12 October 2006

Due gechi per salvarti dall’essere pixelicida

Esattamente dieci anni fa veniva lanciato sul mercato il Tamagotchi. Altro non era che un animaletto virtuale, un pulcino per l’esattezza, che andava accudito, nutrito, educato e credo anche …pulito, ma su questo, non voglio approfondire. In caso di trascuratezza da parte del tutore-proprietario, il Tamagotchi poteva anche morire, gettando nel massimo sconforto il padre o la madre adottivi. In verità, non si trattava solo di un gioco educativo (e un poco spietato), ma di uno strumento per mettere alla prova un certo senso di responsabilità. Questo pulcino virtuale in qualche modo arrivava a colmare quel bisogno che sentiamo, a livello conscio o no, di prenderci cura di qualcuno o qualcosa nella vita di ogni giorno, al di fuori di noi stessi. Un altro esempio erano i Cercafamiglia della Harbert, una delle prime aziende di giocattoli a pensare a prodotti per aspiranti cuochi come il Dolceneve per fare il gelato o il DolceForno (mia sorella lo aveva, ed io ci facevo le torte a base di Nesquick).

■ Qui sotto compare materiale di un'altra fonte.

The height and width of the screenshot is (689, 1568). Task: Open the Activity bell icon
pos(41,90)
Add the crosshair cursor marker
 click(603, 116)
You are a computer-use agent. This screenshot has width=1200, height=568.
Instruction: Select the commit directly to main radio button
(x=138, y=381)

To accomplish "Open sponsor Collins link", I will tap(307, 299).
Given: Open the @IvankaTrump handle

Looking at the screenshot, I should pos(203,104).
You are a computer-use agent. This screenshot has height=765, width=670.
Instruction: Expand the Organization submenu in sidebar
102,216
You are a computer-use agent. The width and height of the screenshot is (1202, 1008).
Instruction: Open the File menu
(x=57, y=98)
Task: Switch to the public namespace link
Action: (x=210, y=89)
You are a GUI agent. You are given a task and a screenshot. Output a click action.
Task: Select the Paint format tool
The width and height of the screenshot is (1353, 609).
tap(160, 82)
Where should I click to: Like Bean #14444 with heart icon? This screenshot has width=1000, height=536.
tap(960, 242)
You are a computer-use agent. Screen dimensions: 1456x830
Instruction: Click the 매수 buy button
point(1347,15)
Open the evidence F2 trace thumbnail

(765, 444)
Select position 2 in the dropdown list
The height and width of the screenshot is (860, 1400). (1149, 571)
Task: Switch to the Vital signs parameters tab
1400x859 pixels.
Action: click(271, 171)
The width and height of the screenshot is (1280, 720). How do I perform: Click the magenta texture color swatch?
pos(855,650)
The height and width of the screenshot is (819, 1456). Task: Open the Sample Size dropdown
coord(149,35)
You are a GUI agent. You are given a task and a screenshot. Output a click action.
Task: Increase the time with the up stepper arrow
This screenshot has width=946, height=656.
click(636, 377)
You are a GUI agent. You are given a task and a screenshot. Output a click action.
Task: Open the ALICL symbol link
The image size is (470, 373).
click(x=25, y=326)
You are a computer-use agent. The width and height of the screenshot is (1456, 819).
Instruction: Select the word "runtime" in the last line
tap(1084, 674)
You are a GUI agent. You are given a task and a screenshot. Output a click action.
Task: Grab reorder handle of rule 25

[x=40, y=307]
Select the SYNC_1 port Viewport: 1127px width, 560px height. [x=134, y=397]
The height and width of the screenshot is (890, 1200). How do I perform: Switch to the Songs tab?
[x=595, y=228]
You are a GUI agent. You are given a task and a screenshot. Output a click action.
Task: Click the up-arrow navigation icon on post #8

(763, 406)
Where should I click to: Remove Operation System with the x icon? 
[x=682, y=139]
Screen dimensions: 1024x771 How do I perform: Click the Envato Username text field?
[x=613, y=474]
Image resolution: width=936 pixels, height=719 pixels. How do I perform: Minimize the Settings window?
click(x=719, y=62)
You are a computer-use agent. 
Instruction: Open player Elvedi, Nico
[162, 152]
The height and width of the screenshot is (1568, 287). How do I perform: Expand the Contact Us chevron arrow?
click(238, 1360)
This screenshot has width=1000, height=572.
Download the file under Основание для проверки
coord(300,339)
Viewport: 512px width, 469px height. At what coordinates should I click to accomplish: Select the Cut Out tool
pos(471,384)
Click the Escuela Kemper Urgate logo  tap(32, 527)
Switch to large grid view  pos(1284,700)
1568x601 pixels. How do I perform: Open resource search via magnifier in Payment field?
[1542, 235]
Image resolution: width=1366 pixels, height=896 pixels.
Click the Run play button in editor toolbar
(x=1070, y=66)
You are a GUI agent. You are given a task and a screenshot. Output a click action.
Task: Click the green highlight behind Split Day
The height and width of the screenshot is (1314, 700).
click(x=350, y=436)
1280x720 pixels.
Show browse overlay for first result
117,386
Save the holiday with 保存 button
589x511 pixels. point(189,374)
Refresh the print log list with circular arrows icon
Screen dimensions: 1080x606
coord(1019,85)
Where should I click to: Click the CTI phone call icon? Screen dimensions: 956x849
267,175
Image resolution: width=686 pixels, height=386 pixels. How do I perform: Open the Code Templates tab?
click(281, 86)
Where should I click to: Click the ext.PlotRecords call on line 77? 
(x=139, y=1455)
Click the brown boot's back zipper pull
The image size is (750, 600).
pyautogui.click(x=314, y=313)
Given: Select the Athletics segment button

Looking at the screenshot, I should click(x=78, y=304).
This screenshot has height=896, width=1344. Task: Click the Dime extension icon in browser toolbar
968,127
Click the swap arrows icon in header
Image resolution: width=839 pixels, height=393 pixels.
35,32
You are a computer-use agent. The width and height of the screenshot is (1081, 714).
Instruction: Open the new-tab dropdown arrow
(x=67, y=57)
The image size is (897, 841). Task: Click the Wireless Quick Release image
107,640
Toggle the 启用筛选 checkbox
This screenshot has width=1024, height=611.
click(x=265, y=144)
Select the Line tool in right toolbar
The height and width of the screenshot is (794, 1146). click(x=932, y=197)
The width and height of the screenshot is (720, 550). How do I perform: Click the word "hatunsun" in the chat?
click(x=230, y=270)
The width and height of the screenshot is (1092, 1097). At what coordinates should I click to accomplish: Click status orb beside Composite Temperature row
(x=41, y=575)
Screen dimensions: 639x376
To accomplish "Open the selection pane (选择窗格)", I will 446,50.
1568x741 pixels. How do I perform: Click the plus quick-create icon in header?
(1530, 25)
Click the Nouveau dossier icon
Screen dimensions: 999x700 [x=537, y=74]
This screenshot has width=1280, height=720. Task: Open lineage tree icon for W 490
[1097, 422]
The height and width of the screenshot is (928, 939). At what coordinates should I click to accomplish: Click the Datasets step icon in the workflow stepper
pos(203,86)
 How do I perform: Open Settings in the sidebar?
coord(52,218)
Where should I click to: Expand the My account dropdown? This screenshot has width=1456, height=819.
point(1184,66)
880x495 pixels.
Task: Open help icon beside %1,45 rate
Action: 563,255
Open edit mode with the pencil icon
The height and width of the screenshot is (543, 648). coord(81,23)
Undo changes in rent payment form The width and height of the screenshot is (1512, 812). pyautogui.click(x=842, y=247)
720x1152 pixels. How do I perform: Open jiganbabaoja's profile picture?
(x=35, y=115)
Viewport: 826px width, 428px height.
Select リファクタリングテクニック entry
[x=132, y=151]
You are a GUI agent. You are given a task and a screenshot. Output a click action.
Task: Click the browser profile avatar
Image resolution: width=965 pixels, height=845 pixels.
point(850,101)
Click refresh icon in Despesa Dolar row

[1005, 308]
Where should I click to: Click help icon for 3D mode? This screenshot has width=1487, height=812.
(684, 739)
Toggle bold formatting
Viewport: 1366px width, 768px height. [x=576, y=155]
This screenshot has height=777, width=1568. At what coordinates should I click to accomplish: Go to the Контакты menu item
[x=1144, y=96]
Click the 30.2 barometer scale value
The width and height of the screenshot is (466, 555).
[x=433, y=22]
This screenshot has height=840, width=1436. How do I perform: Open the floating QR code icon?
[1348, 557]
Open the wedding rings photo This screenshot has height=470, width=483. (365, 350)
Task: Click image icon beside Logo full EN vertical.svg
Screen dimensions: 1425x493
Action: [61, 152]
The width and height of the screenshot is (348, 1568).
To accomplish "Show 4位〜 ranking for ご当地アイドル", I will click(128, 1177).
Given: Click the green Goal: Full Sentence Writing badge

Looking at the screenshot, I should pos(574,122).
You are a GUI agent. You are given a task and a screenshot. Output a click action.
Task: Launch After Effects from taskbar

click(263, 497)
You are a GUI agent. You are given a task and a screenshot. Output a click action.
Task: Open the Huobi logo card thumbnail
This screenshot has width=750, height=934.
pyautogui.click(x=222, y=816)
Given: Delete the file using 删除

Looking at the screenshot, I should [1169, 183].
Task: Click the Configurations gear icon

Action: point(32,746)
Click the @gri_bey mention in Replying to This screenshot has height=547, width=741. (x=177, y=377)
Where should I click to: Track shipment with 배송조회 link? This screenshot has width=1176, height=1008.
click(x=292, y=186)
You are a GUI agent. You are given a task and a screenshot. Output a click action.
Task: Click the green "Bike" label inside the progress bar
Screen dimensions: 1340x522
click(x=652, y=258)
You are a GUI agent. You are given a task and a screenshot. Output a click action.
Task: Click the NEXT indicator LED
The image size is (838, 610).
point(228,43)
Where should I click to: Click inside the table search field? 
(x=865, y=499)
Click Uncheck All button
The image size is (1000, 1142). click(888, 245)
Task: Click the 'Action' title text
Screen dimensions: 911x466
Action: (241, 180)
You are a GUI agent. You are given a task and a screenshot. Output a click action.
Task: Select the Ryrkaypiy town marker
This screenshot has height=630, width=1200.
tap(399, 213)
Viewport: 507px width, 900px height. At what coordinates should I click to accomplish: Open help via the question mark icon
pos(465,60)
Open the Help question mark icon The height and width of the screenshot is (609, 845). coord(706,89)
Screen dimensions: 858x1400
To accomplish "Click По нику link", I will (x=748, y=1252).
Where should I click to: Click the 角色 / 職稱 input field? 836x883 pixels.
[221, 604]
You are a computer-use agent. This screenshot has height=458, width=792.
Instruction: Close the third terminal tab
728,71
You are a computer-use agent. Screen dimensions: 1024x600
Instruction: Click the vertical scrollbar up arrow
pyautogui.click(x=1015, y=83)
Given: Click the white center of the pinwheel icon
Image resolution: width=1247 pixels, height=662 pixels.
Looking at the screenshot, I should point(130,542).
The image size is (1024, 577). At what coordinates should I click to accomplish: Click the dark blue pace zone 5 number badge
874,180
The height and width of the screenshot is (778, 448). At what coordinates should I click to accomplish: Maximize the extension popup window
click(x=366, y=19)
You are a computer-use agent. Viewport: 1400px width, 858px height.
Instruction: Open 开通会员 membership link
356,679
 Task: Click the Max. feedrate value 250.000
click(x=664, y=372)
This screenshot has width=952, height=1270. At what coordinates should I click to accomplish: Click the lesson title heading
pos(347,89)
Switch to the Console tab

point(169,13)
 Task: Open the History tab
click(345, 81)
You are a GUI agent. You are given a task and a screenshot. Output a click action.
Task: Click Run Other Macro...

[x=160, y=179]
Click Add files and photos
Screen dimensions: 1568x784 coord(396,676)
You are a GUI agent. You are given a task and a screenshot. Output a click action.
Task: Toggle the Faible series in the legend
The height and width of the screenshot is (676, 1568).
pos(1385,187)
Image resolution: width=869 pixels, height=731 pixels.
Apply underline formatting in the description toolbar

I Cercafamiglia mi conquistarono. Ne chiesi uno a Natale e adottai così Tobia, un bracco di pezza, color marrone chiaro con grandi macchie più scure e un collarino a forma di osso con il suo e il mio nome.
I Cercafamiglia non ci sono più ma, a breve sul mercato ci sarà un’altra novità (o mostruosità). Si chiama Pixel Chix ed è una sorta di compagna di giochi o amica virtuale che interagisce, mangia, parla, dorme e balla, la via di mezzo tra un Tamagotchi e una Barbie. Vive in una casa tridimensionale che a scelta può essere un loft all’ultima moda, un cottage di campagna o una villa sontuosa. Ha anche una macchina virtuale ovviamente, rosa, lilla o blu. Fin qui, potrei odiarla solo per dove vive. Quel che è peggio è che la simpatica, irriverente e ironica Pixel Chix sembra avere anche la battuta pronta, tanto da arrivare a rispondere male nel caso in cui non le piaccia il vestito con cui deve uscire o se viene spedita a dormire presto. Non solo. Se si sente trascurata si potrebbe intristire, potrebbe riempire la casa di ragnatele, fare le valigie e andarsene sbattendo la porta. Come c****** si fa ad avere voglia di interagire con un’amica virtuale del genere? Io ci giocherei cinque minuti, poi ce la manderei di sana pianta. Passi il Tamagotchi, il Cercafamiglia, ma una Pixel Chix in casa mia non entrerà mai. Prendersi cura di chi o cosa allora? Una prima soluzione mi è stata data pochi giorni fa, da un’amica: lei e il suo compagno hanno appena costruito un terraio in casa per ospitare a breve, due gechi. Se la decisione di convivere con un geco, un cincillà, un criceto o un furetto o qualsiasi altra forma animale non è una, anche solo stitica, dimostrazione di volersi prendere cura di qualcuno, dovete spiegarmi quali sono le motivazioni di base di tale scelta. Passi un cane, un gatto, un coniglio, qualcosa che sia morbido da accarezzare, ma dei gechi. E poi, questo bisogno di responsabilizzarsi così tanto da volersi prendere cura anche di un’altra entità, oltre all’essere vivente con cui già ci si sveglia e ci si addormenta ogni santo giorno? Sarà per questo che poi si fanno anche dei figli? Finora, nella mia vita mi sono occupata di due pesci rossi, Pippo e Poldo, di una pappagallina che avevo chiamato Margie e di Achille, ovviamente. Un geco non lo avevo ancora considerato. Una Pixel Chix, manco a morire, ora che la conosco. Dei lombrichi forse, ma solo a scopo utilitaristico per le piante di casa. Attualmente ospito da mesi una lumaca sul balcone. Potrei salvare dal luna park con il tiro a segno un coniglio o adottare un asino a distanza e andarlo a trovare nel fine settimana.